*EXCERPTED RECORDS*
● ● ● ● ● ● ●

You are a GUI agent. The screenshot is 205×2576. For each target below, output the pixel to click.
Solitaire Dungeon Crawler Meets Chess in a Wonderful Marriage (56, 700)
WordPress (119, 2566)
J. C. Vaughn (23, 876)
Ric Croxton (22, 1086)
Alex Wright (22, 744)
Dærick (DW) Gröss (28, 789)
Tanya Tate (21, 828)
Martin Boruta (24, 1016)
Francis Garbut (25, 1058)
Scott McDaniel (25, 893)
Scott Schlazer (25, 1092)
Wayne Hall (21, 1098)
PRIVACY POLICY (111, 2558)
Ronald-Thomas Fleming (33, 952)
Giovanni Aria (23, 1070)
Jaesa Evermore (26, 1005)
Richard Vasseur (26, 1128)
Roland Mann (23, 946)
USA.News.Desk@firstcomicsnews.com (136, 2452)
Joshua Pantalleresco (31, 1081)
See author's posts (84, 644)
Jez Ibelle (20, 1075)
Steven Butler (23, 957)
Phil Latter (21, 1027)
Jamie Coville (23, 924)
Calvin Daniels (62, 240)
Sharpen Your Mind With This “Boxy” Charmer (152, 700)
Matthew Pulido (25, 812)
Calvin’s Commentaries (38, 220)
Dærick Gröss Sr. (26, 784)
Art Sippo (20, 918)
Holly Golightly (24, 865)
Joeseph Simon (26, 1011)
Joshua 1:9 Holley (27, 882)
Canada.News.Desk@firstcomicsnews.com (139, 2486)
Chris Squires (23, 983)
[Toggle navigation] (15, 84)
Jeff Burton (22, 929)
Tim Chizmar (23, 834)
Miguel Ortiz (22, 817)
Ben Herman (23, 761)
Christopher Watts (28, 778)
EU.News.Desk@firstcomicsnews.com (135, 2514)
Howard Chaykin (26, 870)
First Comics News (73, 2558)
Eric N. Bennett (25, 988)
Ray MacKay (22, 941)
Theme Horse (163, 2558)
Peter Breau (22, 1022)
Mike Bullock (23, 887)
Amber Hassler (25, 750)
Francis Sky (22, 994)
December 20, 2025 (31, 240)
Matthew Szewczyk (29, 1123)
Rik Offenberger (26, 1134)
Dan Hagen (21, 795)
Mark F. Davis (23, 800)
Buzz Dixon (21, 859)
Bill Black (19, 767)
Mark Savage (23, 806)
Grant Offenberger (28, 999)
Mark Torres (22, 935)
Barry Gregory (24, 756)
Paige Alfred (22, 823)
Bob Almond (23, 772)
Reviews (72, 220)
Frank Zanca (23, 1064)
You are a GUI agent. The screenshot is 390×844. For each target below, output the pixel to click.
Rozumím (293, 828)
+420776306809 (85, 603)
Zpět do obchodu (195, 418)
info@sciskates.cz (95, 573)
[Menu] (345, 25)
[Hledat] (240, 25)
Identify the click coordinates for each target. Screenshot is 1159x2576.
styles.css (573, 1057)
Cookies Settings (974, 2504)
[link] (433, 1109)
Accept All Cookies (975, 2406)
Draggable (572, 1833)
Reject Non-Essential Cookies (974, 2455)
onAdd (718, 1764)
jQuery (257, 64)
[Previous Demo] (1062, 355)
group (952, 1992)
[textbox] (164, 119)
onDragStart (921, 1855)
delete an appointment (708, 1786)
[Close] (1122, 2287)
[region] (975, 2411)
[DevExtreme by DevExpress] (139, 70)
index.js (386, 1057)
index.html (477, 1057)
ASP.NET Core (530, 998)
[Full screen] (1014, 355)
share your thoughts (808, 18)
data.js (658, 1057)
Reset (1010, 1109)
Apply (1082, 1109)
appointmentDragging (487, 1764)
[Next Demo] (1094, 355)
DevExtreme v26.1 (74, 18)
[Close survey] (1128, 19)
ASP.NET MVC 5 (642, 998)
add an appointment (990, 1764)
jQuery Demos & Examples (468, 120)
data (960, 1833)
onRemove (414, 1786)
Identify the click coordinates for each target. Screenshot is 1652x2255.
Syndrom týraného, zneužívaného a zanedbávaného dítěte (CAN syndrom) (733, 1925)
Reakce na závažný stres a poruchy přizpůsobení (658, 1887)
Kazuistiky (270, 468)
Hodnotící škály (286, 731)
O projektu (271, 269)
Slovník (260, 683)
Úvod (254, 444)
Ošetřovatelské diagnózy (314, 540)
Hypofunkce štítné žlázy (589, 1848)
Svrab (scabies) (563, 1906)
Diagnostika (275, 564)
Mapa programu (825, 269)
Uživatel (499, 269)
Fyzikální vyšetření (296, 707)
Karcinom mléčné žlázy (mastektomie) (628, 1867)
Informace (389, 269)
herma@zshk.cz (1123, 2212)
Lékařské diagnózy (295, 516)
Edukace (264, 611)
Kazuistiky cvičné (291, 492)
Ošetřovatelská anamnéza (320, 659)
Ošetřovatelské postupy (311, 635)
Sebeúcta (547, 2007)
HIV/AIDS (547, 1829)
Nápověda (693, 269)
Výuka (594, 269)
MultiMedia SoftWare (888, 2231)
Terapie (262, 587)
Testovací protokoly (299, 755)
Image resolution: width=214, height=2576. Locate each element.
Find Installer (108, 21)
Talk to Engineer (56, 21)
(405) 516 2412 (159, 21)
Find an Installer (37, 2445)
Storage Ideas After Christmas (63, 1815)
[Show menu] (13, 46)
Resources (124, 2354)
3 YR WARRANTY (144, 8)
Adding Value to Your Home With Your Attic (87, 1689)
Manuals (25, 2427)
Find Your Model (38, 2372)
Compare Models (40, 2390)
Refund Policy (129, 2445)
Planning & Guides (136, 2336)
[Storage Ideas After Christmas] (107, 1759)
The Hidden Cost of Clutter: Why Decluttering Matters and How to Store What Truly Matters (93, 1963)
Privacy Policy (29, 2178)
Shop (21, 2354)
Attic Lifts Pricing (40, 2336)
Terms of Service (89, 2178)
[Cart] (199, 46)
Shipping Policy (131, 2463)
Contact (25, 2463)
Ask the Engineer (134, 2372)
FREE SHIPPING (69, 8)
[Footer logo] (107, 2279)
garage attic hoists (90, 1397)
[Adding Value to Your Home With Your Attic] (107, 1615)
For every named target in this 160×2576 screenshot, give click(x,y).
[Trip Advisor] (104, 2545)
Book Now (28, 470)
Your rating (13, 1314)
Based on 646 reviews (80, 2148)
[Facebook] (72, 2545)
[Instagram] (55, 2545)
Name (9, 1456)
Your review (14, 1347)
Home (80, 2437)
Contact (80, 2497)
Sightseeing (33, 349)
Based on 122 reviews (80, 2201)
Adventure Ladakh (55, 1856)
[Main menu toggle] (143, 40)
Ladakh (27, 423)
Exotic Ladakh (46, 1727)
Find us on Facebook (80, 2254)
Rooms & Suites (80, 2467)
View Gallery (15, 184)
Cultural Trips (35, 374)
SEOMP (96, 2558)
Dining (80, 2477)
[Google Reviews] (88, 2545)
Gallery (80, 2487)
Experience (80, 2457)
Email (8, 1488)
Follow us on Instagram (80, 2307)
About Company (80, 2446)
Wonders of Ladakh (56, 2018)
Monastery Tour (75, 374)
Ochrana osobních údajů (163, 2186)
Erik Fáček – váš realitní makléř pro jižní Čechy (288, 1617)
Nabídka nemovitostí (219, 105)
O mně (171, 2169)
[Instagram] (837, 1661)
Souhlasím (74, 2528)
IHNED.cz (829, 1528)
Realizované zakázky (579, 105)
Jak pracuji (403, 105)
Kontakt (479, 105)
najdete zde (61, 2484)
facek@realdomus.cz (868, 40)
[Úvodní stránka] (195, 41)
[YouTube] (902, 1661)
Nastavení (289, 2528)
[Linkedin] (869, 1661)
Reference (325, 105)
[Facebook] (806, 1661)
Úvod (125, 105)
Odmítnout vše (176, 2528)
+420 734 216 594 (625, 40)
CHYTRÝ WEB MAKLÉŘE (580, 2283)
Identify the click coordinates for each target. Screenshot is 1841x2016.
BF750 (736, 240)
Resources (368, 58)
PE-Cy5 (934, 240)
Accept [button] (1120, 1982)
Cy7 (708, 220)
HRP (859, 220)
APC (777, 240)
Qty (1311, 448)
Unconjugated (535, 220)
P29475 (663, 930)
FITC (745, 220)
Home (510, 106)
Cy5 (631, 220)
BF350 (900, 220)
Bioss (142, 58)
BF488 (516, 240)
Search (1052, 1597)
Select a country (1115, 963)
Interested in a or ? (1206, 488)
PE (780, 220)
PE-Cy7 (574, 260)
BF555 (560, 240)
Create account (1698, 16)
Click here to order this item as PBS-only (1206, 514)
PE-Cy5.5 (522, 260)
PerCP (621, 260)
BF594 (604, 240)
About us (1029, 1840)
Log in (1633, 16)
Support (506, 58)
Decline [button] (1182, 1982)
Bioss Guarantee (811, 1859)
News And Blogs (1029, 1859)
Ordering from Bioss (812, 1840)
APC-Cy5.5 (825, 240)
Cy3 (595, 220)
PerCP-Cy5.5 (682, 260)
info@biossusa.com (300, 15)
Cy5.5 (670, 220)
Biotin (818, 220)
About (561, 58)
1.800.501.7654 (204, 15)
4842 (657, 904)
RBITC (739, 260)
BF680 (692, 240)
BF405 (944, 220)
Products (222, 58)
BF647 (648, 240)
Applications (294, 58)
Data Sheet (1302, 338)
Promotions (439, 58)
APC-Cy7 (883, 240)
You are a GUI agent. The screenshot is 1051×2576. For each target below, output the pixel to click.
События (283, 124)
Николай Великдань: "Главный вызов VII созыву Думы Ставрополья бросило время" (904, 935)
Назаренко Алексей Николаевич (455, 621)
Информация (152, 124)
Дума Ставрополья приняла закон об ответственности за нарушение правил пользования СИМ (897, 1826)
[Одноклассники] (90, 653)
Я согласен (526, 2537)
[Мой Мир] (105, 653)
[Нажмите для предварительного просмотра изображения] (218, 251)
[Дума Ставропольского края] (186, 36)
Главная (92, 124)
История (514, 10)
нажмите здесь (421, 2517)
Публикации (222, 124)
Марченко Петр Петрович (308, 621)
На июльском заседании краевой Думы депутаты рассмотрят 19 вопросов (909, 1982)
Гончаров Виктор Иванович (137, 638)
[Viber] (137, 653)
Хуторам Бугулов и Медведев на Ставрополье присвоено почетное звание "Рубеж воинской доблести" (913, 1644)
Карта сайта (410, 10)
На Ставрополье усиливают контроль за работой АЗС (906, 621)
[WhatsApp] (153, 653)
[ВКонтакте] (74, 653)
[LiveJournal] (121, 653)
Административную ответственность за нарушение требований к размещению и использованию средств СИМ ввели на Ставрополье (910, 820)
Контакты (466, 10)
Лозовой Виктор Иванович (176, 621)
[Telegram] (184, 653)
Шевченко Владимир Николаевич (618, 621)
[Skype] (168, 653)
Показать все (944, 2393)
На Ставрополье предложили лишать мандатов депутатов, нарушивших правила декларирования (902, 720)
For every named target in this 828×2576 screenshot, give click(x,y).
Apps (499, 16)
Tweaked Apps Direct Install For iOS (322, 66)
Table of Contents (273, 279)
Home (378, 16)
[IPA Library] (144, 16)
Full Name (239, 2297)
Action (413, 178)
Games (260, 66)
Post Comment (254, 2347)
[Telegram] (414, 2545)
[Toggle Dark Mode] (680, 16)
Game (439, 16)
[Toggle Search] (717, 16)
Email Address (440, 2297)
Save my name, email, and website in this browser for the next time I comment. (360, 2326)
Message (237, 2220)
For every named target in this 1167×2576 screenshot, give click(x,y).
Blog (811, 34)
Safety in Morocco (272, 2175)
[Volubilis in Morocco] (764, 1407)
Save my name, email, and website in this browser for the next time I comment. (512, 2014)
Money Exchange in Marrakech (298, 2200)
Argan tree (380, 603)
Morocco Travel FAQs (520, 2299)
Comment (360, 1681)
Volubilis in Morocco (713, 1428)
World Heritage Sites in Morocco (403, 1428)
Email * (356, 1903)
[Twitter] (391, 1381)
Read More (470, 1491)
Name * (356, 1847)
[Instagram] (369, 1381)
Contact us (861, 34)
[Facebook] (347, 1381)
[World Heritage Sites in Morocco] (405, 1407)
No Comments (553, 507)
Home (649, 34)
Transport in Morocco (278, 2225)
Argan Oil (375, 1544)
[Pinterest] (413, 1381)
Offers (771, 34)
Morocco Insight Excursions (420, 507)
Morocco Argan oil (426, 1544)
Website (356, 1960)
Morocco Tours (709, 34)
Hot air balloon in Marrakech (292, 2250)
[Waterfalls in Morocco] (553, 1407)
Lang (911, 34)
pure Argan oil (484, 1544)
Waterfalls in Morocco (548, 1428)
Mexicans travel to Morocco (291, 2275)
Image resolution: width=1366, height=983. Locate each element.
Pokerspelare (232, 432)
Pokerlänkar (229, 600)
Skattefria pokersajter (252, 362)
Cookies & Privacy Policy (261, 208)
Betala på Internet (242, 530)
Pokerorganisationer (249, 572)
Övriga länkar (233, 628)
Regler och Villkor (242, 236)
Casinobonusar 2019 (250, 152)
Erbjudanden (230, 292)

● ● ● ● ● ● ●

*WHAT NEEDS TO BE DONE*
Look back at the entries above. Retype the line with "Resources (368, 58)", the line with "BF488 (516, 240)", and all lines in between.

*EXERCISE OUTPUT*
Resources (368, 58)
PE-Cy5 (934, 240)
Accept [button] (1120, 1982)
Cy7 (708, 220)
HRP (859, 220)
APC (777, 240)
Qty (1311, 448)
Unconjugated (535, 220)
P29475 (663, 930)
FITC (745, 220)
Home (510, 106)
Cy5 (631, 220)
BF350 (900, 220)
Bioss (142, 58)
BF488 (516, 240)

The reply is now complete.